When writer messed about on the river
COOKHAM DEAN: A play exploring the life of Kenneth Grahame, the author of
The Wind in the Willows, is coming to the village where he once lived.
Lost in the Willows, by FourTails Theatre Company, will be performed in Cookham Dean Village Hall, Church Road on Saturday, November 26.
The play explores the life of the beloved author, who claimed he only enjoyed one brief period of his life: his carefree childhood on the banks of the Thames.
Grahame spent several years in early childhood at The Mount, Cookham Dean, having been sent there as a small boy to live with his grandmother following the death of his mother.
His uncle was curate at Cookham Dean Church.
A soul-destroying job, an assassination attempt, a disastrous rollercoaster of a marriage and a stubborn refusal to grow up all led to Grahame crafting The Wind in the Willows.
The Wild Wood in The Wind in the Willows is based on Quarry Wood above Cookham Dean.
Toad Hall may be based on Cliveden House, visible
from the riverbank beyond Cookham Lock.
Grahame later returned to The Mount, Cookham Dean as an adult, living there again from 1906 to 1908. It was during this two-year span that The Wind in the Willows was edited and published.

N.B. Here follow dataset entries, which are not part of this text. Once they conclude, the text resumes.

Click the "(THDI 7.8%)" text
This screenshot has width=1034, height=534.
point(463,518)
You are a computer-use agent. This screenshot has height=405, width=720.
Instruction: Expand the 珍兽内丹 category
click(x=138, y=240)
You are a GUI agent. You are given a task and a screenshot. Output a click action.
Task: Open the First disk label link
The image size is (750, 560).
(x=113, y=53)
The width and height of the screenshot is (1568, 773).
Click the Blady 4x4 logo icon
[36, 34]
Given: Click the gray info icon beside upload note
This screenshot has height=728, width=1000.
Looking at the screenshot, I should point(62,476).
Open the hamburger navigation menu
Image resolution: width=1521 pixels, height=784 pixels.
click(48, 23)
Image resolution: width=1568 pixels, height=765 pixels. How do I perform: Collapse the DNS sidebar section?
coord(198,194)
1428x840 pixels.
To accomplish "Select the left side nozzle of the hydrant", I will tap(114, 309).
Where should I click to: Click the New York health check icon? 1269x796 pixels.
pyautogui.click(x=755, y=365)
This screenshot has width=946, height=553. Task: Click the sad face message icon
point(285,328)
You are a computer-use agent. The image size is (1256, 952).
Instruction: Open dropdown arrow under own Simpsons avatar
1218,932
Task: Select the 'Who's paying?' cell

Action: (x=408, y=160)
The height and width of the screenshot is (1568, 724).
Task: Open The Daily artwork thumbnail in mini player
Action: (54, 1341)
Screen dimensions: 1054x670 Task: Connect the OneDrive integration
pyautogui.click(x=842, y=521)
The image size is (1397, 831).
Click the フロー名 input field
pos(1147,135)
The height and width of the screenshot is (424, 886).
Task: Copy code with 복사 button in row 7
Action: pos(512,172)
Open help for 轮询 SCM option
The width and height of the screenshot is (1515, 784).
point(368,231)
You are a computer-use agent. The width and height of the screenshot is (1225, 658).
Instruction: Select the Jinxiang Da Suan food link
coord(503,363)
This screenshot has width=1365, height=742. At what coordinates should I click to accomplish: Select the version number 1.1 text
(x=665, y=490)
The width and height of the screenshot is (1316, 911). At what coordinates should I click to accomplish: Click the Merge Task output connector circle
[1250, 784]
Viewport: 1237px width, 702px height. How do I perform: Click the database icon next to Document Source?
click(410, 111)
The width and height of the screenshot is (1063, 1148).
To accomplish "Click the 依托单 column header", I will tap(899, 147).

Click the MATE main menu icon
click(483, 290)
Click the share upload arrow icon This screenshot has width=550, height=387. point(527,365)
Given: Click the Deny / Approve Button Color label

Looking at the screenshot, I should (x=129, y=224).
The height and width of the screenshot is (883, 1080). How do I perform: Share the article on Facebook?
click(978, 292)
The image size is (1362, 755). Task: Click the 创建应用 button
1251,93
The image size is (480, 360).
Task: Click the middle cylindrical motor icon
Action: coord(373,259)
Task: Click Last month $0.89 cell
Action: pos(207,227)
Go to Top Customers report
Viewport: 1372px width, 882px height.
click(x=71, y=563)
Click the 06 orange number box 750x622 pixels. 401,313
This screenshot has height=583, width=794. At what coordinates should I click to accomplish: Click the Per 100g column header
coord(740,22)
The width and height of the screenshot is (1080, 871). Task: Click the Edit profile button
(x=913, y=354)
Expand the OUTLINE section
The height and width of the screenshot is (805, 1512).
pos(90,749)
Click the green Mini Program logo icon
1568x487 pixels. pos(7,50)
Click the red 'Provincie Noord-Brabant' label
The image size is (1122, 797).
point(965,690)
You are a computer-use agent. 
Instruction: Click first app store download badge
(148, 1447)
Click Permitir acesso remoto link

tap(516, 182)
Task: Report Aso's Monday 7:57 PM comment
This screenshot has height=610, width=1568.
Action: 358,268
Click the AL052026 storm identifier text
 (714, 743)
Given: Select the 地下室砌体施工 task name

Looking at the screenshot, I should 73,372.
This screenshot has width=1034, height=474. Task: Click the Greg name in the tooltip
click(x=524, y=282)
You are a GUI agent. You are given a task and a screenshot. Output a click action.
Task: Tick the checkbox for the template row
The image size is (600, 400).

Lost in the Willows is an examination of the life and relationships of the children's author.
Playwright Christine Foster, said: “When I read a biography of Kenneth Grahame, I was amazed at the painful contrast between this imagined idyllic existence and the
disjointed, dispirited life of loss and loneliness that he actually led.
“It seemed to me that this tragic irony was inherently dramatic and also somehow inevitable. In the play I want to celebrate a gloriously gifted writer whose stubborn love affair with jolly fellowship and rural tranquillity created an extraordinary literary gift to the world, while, at the same time, explore how it came to destroy his own family by robbing them of the gift of himself.”